- **What the task asks**:
Turn the entries into a numbered list, starting with the line that contains "You are a computer-use" and going through the end of the entries, and skip any blank lines. Leave out the pictures.
============
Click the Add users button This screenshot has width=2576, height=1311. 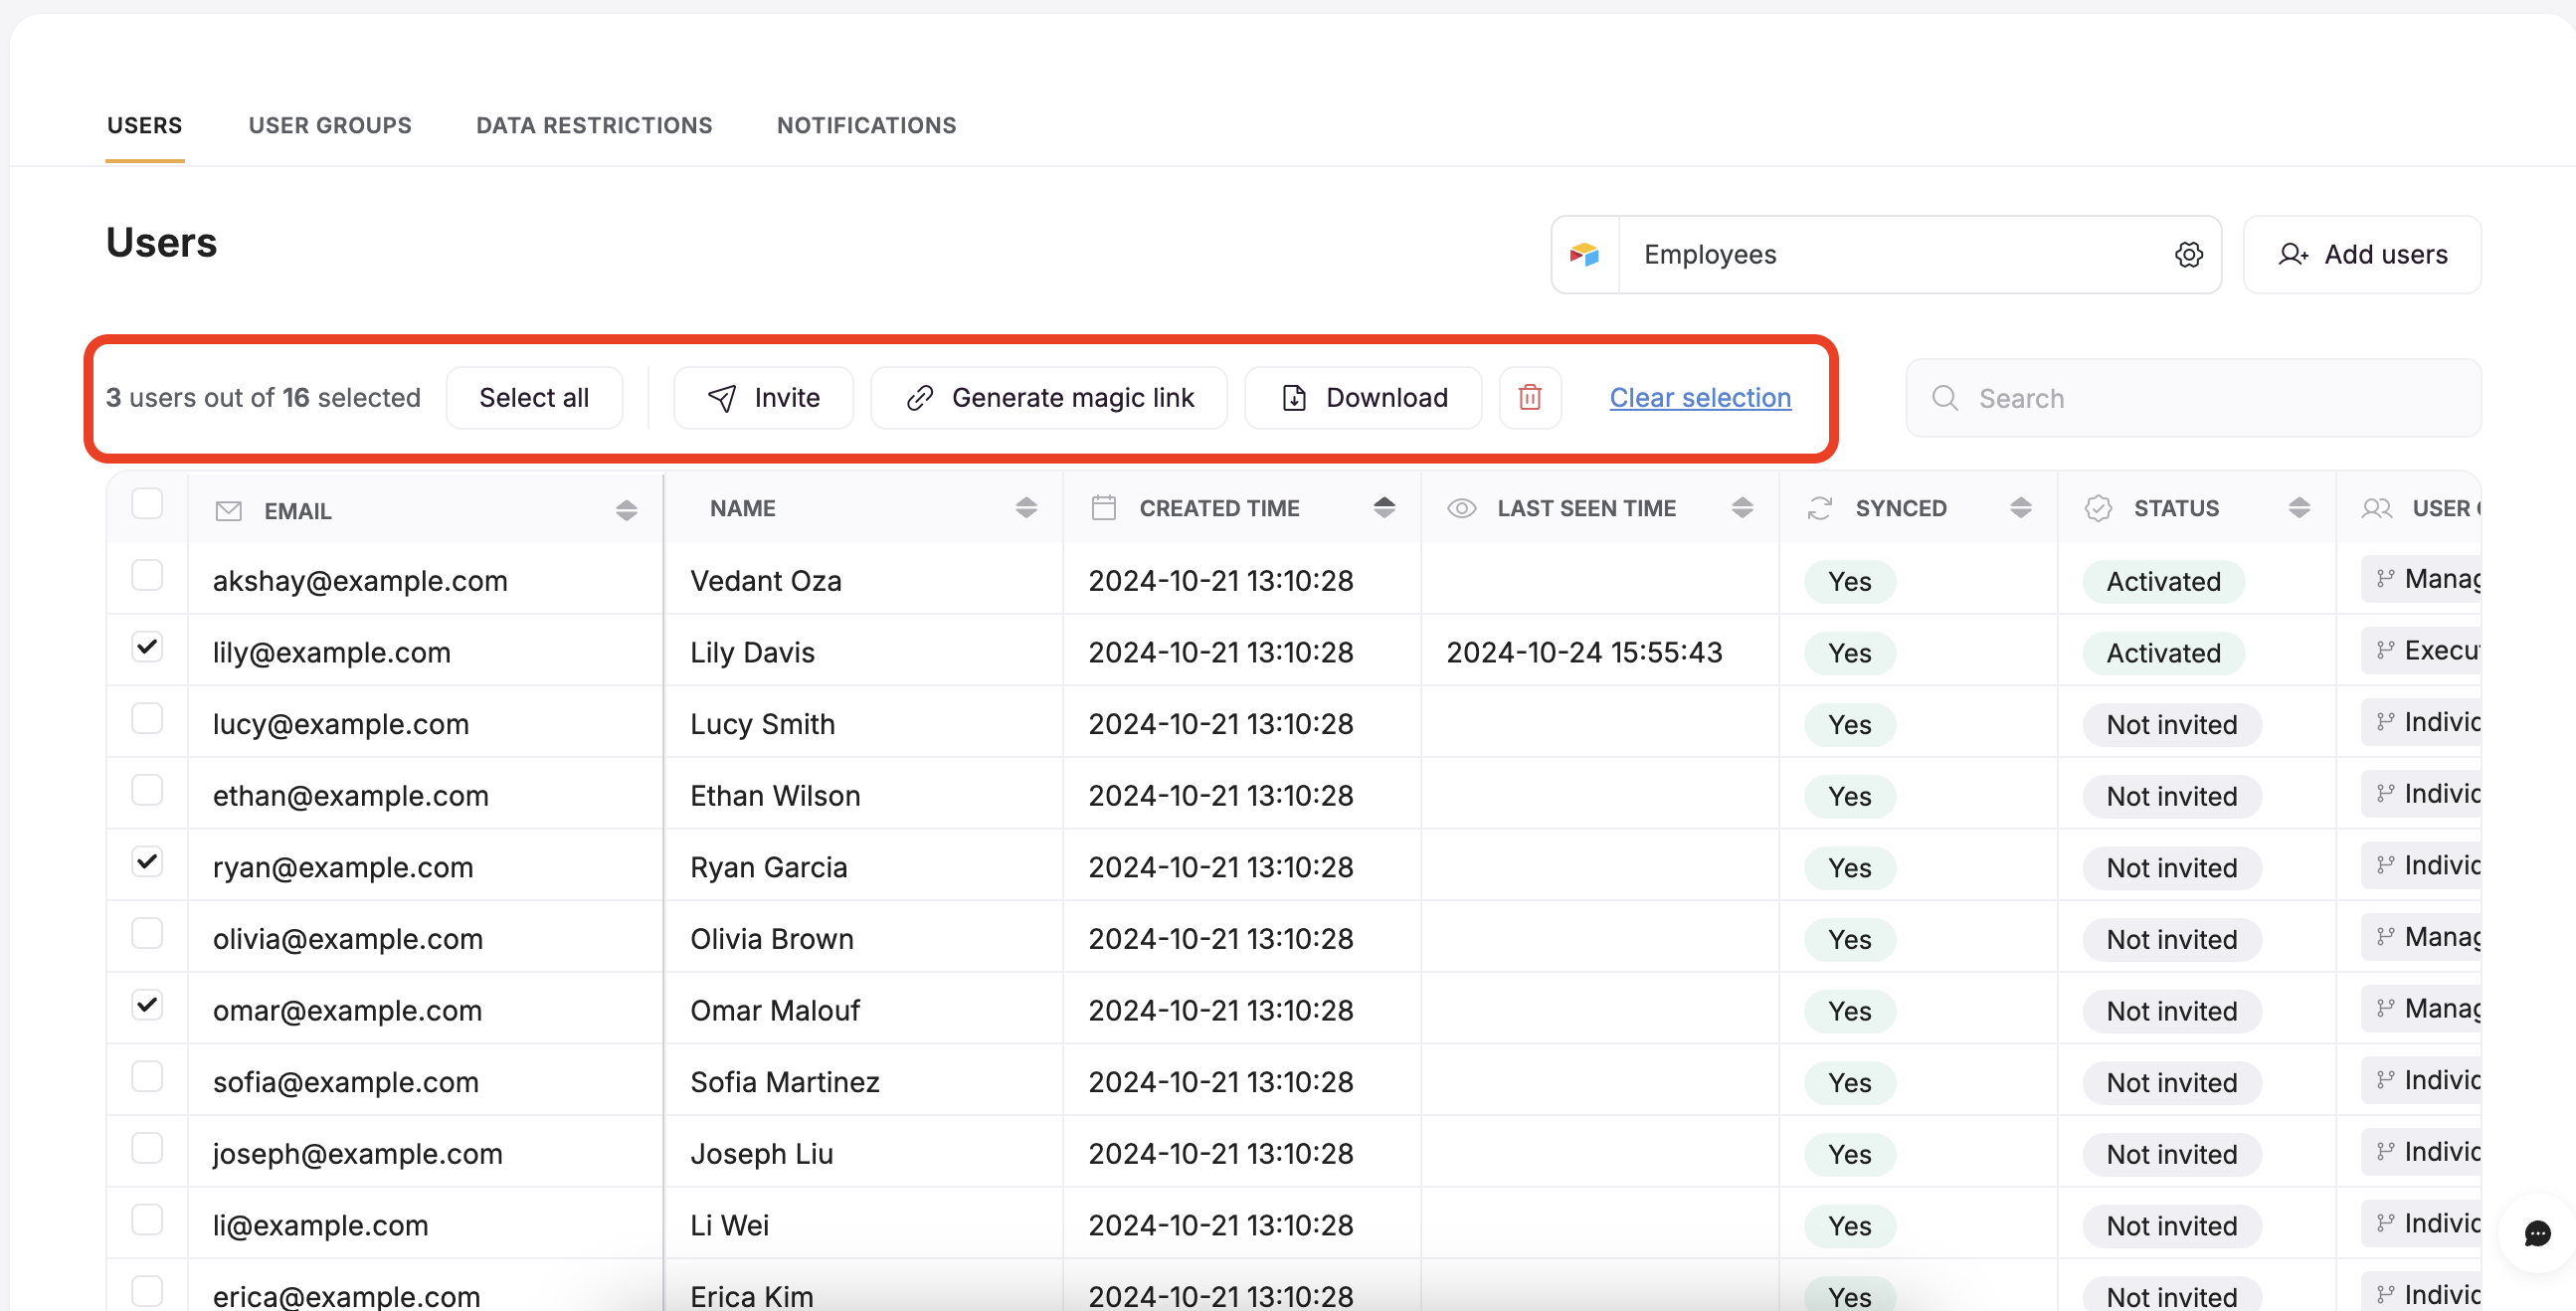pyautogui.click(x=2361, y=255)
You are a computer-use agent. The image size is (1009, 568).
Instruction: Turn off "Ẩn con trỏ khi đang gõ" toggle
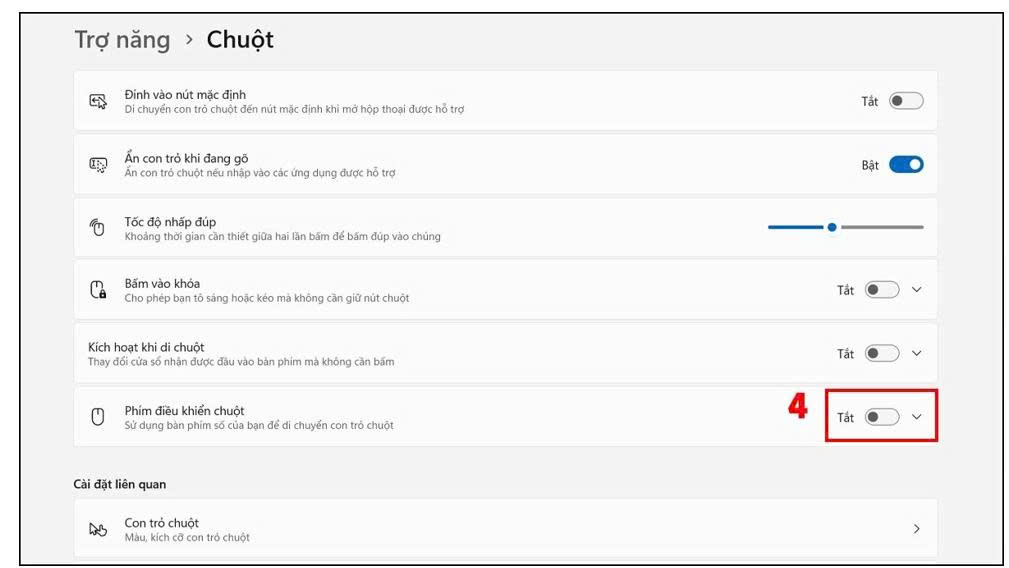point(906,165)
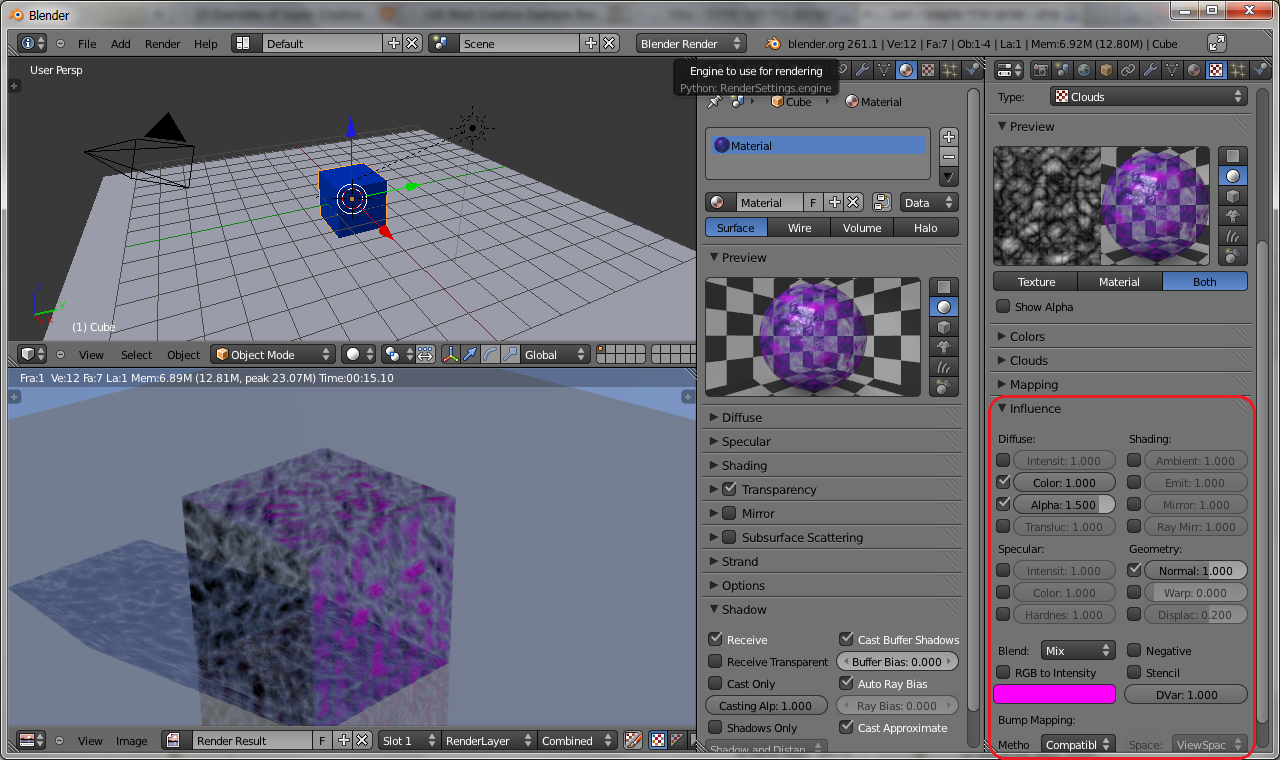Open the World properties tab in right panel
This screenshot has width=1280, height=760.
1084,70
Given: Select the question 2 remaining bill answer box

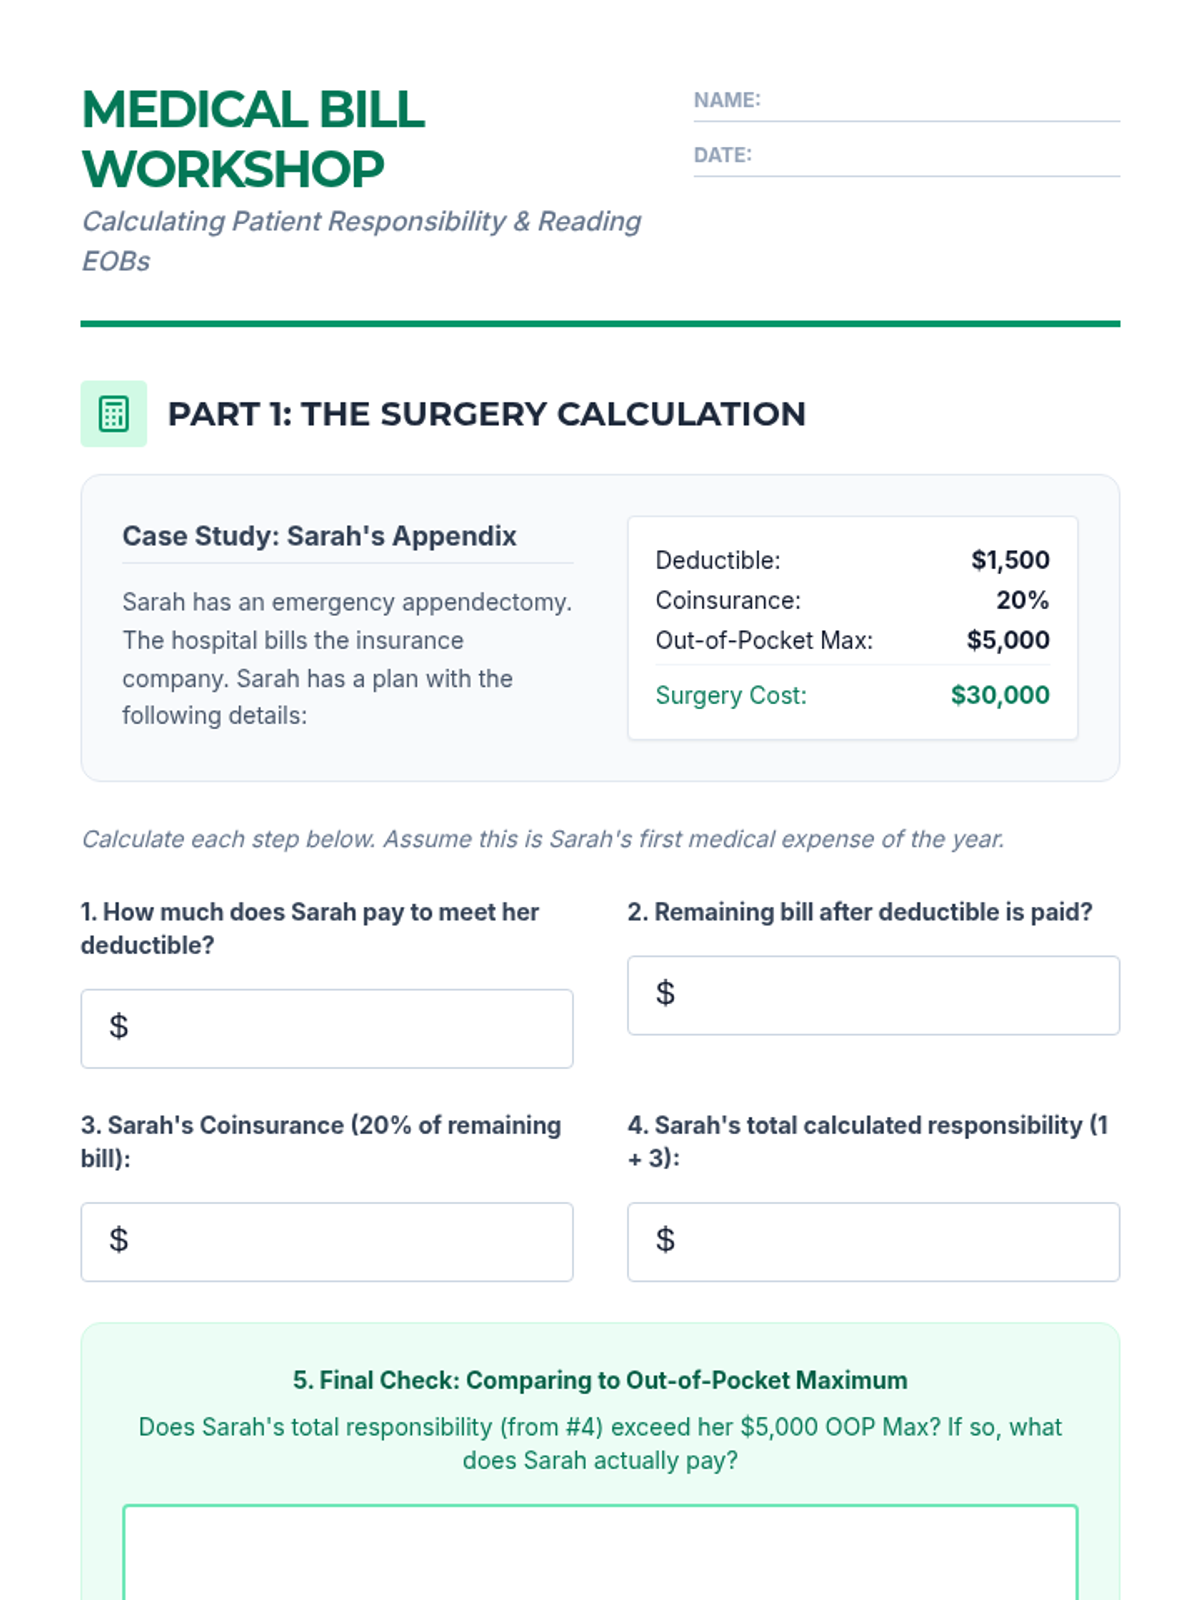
============
- **Reply**:
1. You are a computer-use agent. The image size is (1009, 568).
2. Instruction: Turn off "Ẩn con trỏ khi đang gõ" toggle
3. point(906,165)
4. Open the World properties tab in right panel
5. This screenshot has width=1280, height=760.
6. 1084,70
7. Given: Select the question 2 remaining bill answer box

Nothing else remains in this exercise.